Now the sky is reddening in the east, and
in the west lights are clumped like islands
glimmering through velum.
On a solo adventure four decades ago, knapsack
on my back, I wandered from the foot of the Acropolis
to Delphi and Santorini, channeling light.
Returning home a prodigal wanderer, I never stopped.
Sometimes at high altitudes, I still find shards
of former selves, a polished stone, a sun-bleached shell.
Pushed into rush-hour trains where windows
pop from pressure, impeccably groomed
salary men in white shirts and trench coats
read pornographic comics and sex ads while
shifting and lurching to the squeal of brakes.
They slyly rub up against pert little office ladies
in short skirts, hose and heels who will make copies
and serve tea in fluorescent, airless cubicles.
After work, these same salary men will go out
and drink until the last train and have to be held
as they stumble out the door of the karaoke bar
into the dark where they puke their guts out
on the train platform, waiting for the Yamanote line
to take them home to houses the size of rabbit hutches
where wives and children wait and pray
they won't come home too late or too drunk.
Saito-san is out in the rain tonight.
It is nearly midnight but his wife won't let him in.
He is calling her name and rapping on the glass door.
She, too, is drunk.

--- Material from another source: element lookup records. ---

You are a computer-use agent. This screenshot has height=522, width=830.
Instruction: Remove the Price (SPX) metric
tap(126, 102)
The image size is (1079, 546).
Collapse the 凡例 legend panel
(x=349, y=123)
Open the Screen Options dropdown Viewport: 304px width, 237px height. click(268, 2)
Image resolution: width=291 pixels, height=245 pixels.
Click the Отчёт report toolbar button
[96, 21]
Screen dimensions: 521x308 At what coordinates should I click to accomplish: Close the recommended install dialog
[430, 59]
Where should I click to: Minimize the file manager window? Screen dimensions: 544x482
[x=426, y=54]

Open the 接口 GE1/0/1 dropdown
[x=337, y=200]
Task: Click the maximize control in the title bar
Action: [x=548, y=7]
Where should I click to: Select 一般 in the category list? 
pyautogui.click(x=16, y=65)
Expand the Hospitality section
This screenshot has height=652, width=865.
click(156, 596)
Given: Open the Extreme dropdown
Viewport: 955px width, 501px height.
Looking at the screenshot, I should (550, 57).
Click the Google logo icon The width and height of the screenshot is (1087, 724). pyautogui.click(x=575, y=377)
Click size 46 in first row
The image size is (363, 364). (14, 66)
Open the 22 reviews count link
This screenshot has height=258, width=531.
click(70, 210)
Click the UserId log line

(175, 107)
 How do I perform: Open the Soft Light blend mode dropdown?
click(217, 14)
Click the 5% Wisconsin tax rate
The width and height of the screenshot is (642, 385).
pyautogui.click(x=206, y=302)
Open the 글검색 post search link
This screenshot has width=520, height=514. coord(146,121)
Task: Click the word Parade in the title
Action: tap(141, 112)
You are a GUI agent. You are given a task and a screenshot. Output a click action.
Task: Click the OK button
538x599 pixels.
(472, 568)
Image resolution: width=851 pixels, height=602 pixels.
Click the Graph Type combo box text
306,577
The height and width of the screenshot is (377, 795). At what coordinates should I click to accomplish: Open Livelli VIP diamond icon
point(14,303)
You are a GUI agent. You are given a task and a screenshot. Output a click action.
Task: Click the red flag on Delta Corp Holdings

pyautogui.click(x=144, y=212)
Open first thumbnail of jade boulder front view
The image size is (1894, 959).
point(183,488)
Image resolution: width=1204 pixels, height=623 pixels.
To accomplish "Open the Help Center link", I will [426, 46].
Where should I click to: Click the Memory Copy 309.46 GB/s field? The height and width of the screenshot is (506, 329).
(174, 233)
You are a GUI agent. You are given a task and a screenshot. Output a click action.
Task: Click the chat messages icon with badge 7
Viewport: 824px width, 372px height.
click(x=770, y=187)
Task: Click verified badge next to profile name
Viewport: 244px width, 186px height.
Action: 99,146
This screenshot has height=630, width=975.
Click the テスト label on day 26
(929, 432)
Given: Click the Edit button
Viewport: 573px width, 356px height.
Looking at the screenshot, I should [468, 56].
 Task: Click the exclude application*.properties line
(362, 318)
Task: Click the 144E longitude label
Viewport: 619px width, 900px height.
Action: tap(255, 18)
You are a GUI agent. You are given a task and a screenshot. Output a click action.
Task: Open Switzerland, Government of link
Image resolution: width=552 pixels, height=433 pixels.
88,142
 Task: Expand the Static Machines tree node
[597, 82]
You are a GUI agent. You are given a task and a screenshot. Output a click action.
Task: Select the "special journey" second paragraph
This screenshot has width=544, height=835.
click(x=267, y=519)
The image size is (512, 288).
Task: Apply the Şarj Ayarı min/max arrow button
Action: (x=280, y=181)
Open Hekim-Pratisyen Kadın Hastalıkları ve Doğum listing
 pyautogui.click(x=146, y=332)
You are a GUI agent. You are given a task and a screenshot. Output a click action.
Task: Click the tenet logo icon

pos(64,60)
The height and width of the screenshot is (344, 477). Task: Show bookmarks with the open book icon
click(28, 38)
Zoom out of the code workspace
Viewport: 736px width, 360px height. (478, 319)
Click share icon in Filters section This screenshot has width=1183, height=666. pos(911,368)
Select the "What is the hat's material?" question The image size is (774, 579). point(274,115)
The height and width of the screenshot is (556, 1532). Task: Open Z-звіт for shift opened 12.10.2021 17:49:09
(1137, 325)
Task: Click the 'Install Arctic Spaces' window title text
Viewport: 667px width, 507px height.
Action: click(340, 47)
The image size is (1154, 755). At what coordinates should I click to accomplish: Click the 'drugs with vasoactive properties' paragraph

In her house
there are no slippers in the genkan,
no meshi on the table, no hot water in the ofuro,
no covers turned down on the futon.
In other households, women wait patiently
for their samurai salary men,
the kamikaze of Japan's economic miracle.
They wait for men who are up too early
and home too late to see their children,
for men who come home stinking of sake,
who, after giving their lives for the company,
succumb to karaoshi (death from overwork),
or even worse, in their retirement, solidify
into sodai gomi (oversized pieces of garbage),
unwanted nuisances in their own homes.
The children fight their way into the trains through
bodies packed together as tightly as blades of grass.
Shouldering heavy leather knapsacks, they struggle
to carve out even a small breathing space.
Barely able to see over the heads of the commuters
to the concrete apartments and gray skies of the suburbs,
a blur beyond the windows dripping with condensation
and sweat, they brave the trains like little Spartans
in thin navy uniforms, in the dead of winter,
to attend the best schools, followed by cram
schools, until late in the evening. They study
to pass safely through the examination hells
that will open doors to the best universities
and then to the best companies, so that
they might follow in their fathers' footsteps.
Wives don't ride the trains much.
Only after preparing breakfast
and making obento for lunch,
after cleaning house and hanging
laundry, might some adventurous woman
take a train to somewhere. Most just bicycle
around town, children in the rear, groceries
in the front basket, babies on their backs,
stopping to gossip on the street with neighbors
as they make the ritual rounds to the fruit market,
fish market, post office and bank.
They might even drop by a friend's for tea.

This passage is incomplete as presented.